#### RECORDS FOR THE EXERCISE ####

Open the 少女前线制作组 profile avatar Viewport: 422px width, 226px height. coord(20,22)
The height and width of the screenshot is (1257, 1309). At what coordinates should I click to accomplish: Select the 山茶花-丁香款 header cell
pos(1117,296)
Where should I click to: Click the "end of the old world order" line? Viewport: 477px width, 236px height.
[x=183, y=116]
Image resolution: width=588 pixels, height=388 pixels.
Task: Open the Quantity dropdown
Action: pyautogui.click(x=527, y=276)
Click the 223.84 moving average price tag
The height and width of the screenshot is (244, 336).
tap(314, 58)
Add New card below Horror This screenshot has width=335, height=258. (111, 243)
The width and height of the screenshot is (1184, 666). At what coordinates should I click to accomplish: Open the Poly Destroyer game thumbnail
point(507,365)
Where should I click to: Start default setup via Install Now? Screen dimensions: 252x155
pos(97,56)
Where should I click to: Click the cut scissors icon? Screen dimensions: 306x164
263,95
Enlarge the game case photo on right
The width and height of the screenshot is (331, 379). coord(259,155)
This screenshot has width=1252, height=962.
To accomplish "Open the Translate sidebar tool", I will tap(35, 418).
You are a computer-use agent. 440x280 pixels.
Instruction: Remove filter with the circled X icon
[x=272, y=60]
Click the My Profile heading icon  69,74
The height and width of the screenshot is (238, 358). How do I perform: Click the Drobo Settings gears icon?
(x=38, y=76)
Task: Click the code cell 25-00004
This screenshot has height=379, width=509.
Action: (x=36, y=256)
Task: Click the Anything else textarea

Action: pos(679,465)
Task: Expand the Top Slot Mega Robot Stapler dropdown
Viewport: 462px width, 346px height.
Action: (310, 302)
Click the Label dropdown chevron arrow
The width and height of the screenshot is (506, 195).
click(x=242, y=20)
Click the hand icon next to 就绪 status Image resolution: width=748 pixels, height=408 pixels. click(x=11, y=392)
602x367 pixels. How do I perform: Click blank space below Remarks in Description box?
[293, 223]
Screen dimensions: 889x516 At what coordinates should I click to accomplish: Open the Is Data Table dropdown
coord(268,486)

####

» **ABOUT THIS TASK**:
Your response should be an exact copy of all the records.

» **RESPONSE TO THE TASK**:
Open the 少女前线制作组 profile avatar Viewport: 422px width, 226px height. coord(20,22)
The height and width of the screenshot is (1257, 1309). At what coordinates should I click to accomplish: Select the 山茶花-丁香款 header cell
pos(1117,296)
Where should I click to: Click the "end of the old world order" line? Viewport: 477px width, 236px height.
[x=183, y=116]
Image resolution: width=588 pixels, height=388 pixels.
Task: Open the Quantity dropdown
Action: pyautogui.click(x=527, y=276)
Click the 223.84 moving average price tag
The height and width of the screenshot is (244, 336).
tap(314, 58)
Add New card below Horror This screenshot has width=335, height=258. (111, 243)
The width and height of the screenshot is (1184, 666). At what coordinates should I click to accomplish: Open the Poly Destroyer game thumbnail
point(507,365)
Where should I click to: Start default setup via Install Now? Screen dimensions: 252x155
pos(97,56)
Where should I click to: Click the cut scissors icon? Screen dimensions: 306x164
263,95
Enlarge the game case photo on right
The width and height of the screenshot is (331, 379). coord(259,155)
This screenshot has width=1252, height=962.
To accomplish "Open the Translate sidebar tool", I will tap(35, 418).
You are a computer-use agent. 440x280 pixels.
Instruction: Remove filter with the circled X icon
[x=272, y=60]
Click the My Profile heading icon  69,74
The height and width of the screenshot is (238, 358). How do I perform: Click the Drobo Settings gears icon?
(x=38, y=76)
Task: Click the code cell 25-00004
This screenshot has height=379, width=509.
Action: (x=36, y=256)
Task: Click the Anything else textarea

Action: pos(679,465)
Task: Expand the Top Slot Mega Robot Stapler dropdown
Viewport: 462px width, 346px height.
Action: (310, 302)
Click the Label dropdown chevron arrow
The width and height of the screenshot is (506, 195).
click(x=242, y=20)
Click the hand icon next to 就绪 status Image resolution: width=748 pixels, height=408 pixels. click(x=11, y=392)
602x367 pixels. How do I perform: Click blank space below Remarks in Description box?
[293, 223]
Screen dimensions: 889x516 At what coordinates should I click to accomplish: Open the Is Data Table dropdown
coord(268,486)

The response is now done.